Ferriprotoporphyrin catalysed decomposition of artemether: analytical and pharmacological implications

Muhia DK, Thomas CG, Ward SA, Edwards G, Mberu EK, Watkins WM
Biochem Pharmacol. 1994;48

Permenent descriptor

The ability of the products of erythrocytic haemolysis and ferriprotoporphyrin (FP-IX)-containing substances of facilitate the decomposition of the antimalarial drug artemether has been evaluated in vitro. The products of haemolysis accelerate the degradation of artemether to unidentified compounds which are undetectable by currently available HPLC methods. This decomposition is temperature dependent and occurs after relatively brief artemether (ARM)-catalyst contact. Using radiolabelled [16-14C]ARM, we have demonstrated that the extractability of total radioactivity into the organic phase diminishes with increasing FP-IX concentration with an appreciable reduction in the organic extractability as ARM in the presence of FP-IX and associated increase in water solubility of radioactivity when the concentration of FP-IX increases from 0 to 7.7 mM. This effect appears to be temperature dependent for incubations with haematin.
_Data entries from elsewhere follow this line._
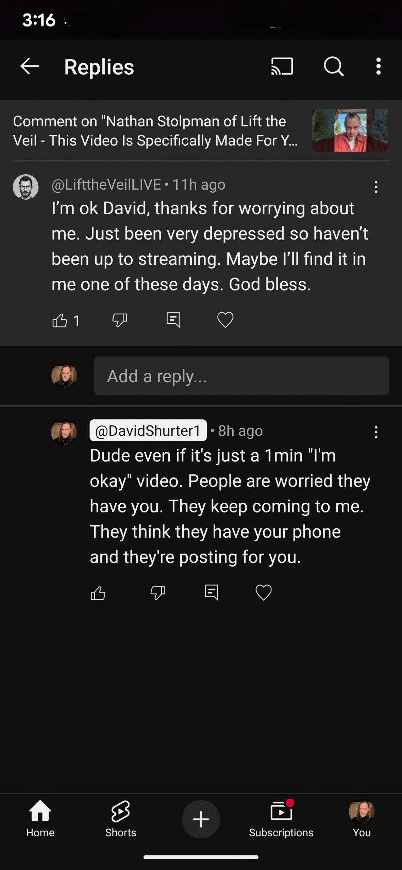This screenshot has width=402, height=870.
Task: Open options menu for @DavidShurter1 reply
Action: [376, 432]
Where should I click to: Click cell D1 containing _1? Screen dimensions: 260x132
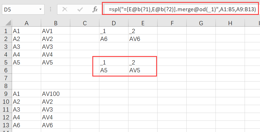[x=114, y=31]
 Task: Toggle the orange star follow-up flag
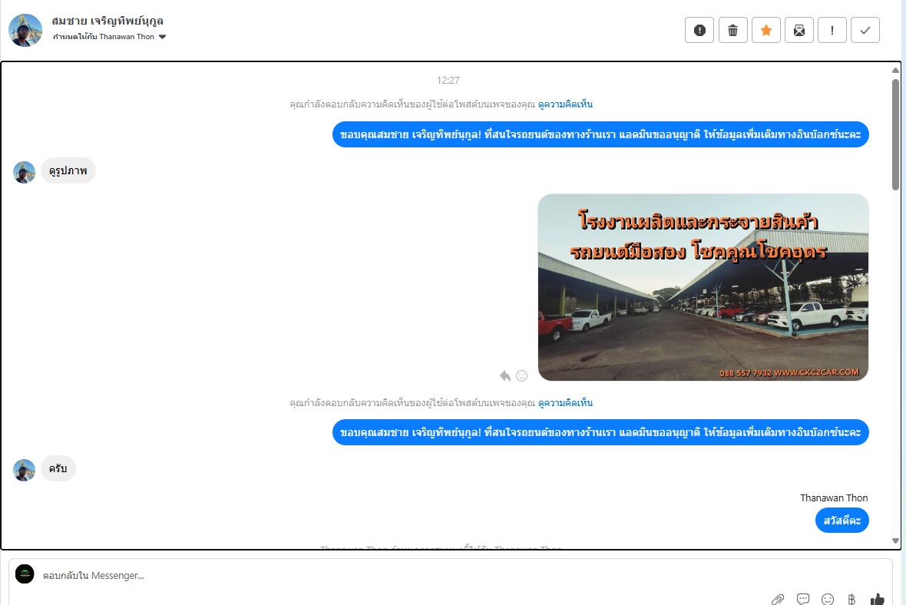point(765,30)
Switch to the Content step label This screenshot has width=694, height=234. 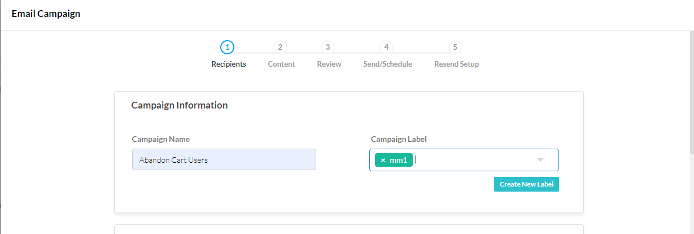click(x=281, y=64)
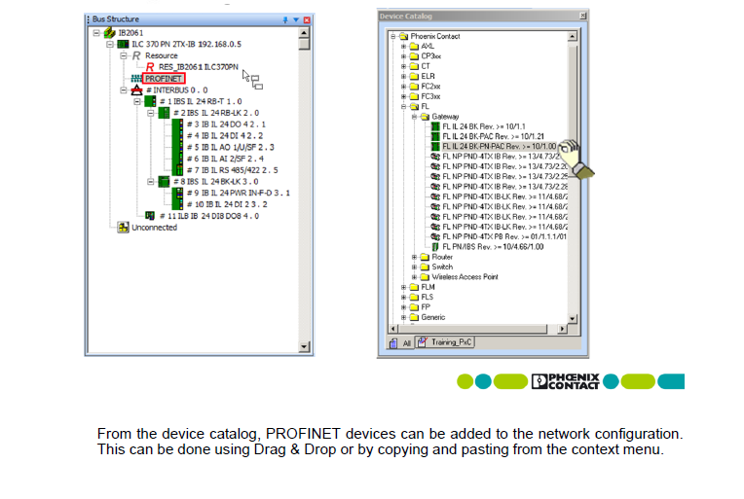Image resolution: width=744 pixels, height=499 pixels.
Task: Select # 5 IB IL AO 1/U/SF module
Action: [231, 147]
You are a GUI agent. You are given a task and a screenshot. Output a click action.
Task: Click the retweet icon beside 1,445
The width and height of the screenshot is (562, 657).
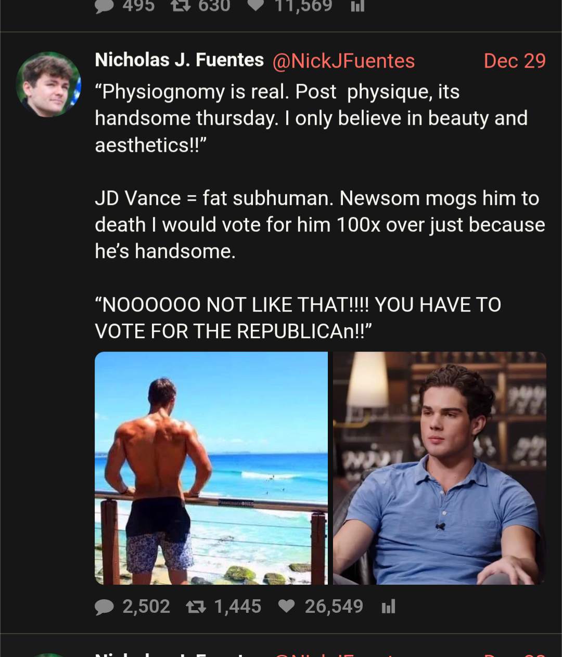196,607
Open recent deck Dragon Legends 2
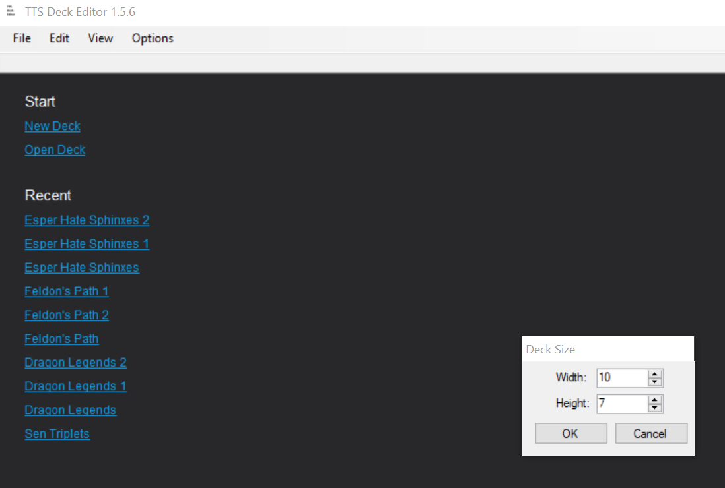This screenshot has height=488, width=725. coord(75,362)
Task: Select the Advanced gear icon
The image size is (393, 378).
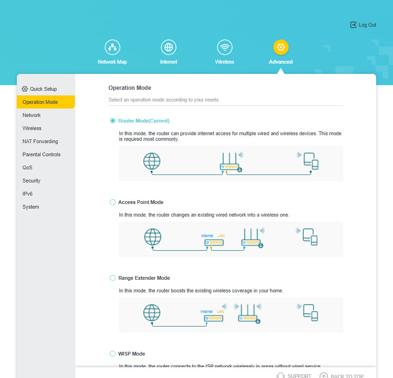Action: (x=281, y=47)
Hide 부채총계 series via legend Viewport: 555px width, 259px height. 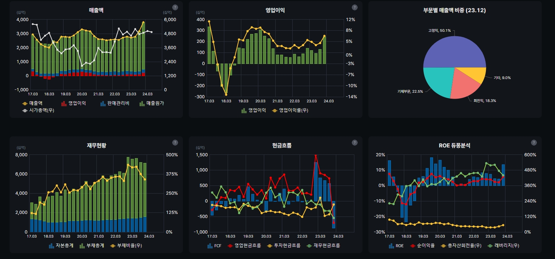coord(92,245)
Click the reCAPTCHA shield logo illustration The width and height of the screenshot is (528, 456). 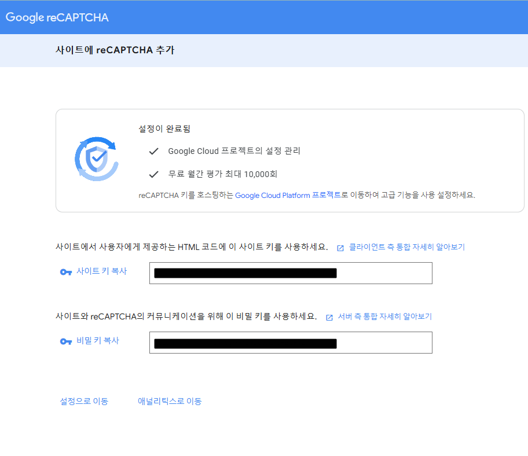click(96, 157)
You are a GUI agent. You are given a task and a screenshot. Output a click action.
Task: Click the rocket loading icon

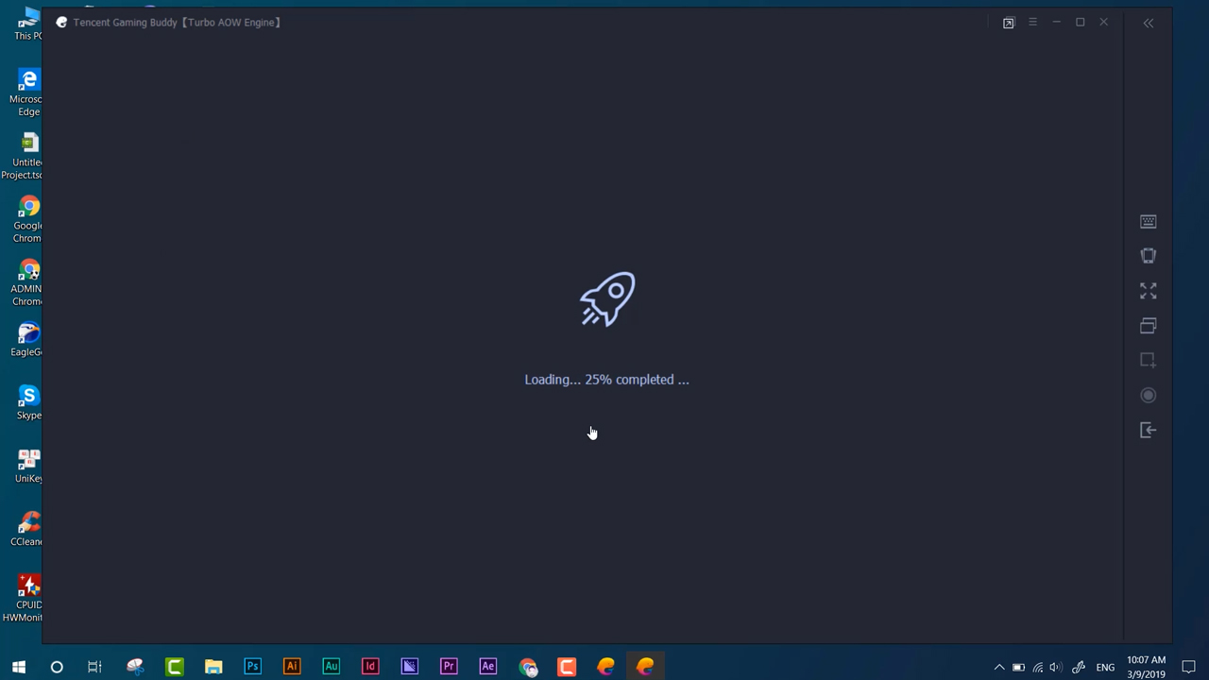click(607, 299)
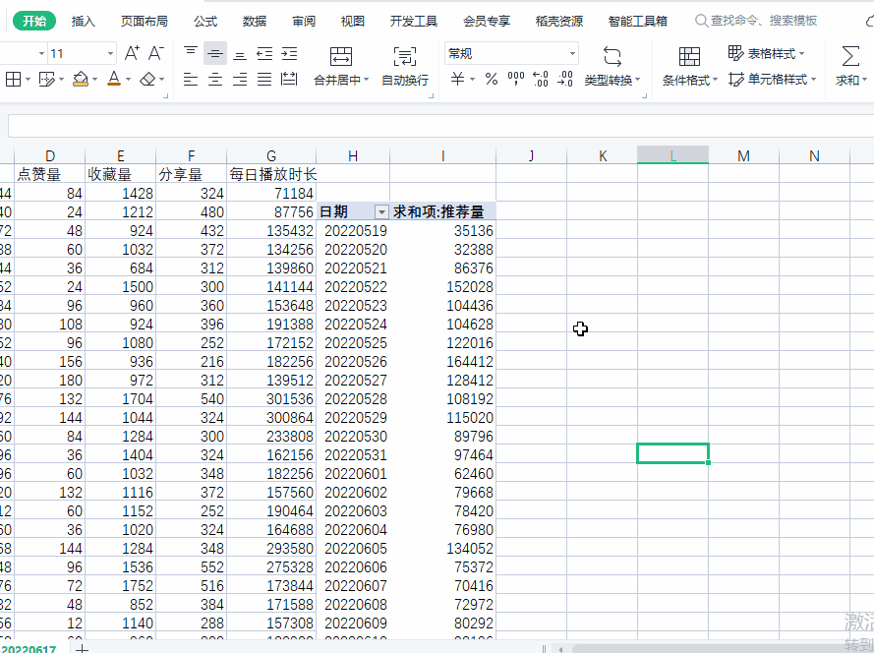The width and height of the screenshot is (874, 653).
Task: Click the increase font size icon
Action: point(132,54)
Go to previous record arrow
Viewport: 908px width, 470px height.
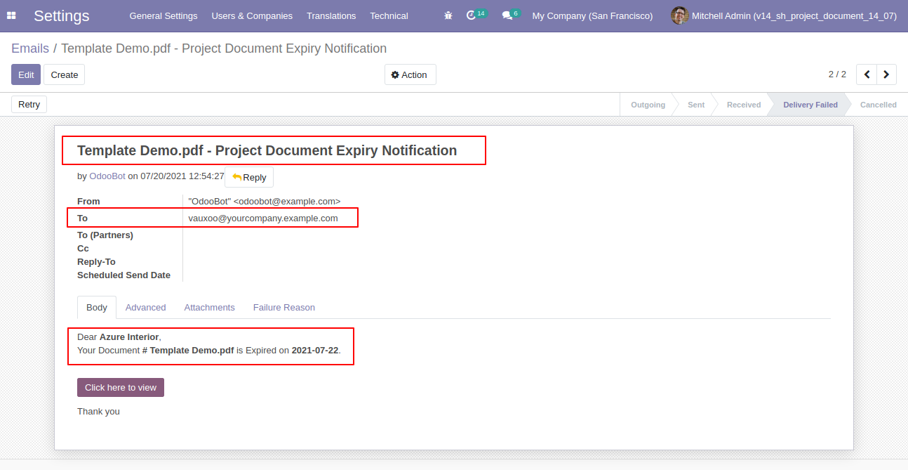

Characterisation of the organically extractable radioactivity from incubations of [16-14C]ARM with FP-IX has shown a loss of ARM and the formation of two radioactive products which occurs in proportion to the concentration of FP-IX. We believe these findings are of particular relevance to the determination of plasma concentrations of ARM and dihydroartemisinin (DHA) in malaria patients where extensive haemolysis and the presence of breakdown products of haemoglobin may contribute to a reduction in the circulating concentration of these substances. In these circumstances, measurement of ARM and DHA by conventional methods may be meaningless.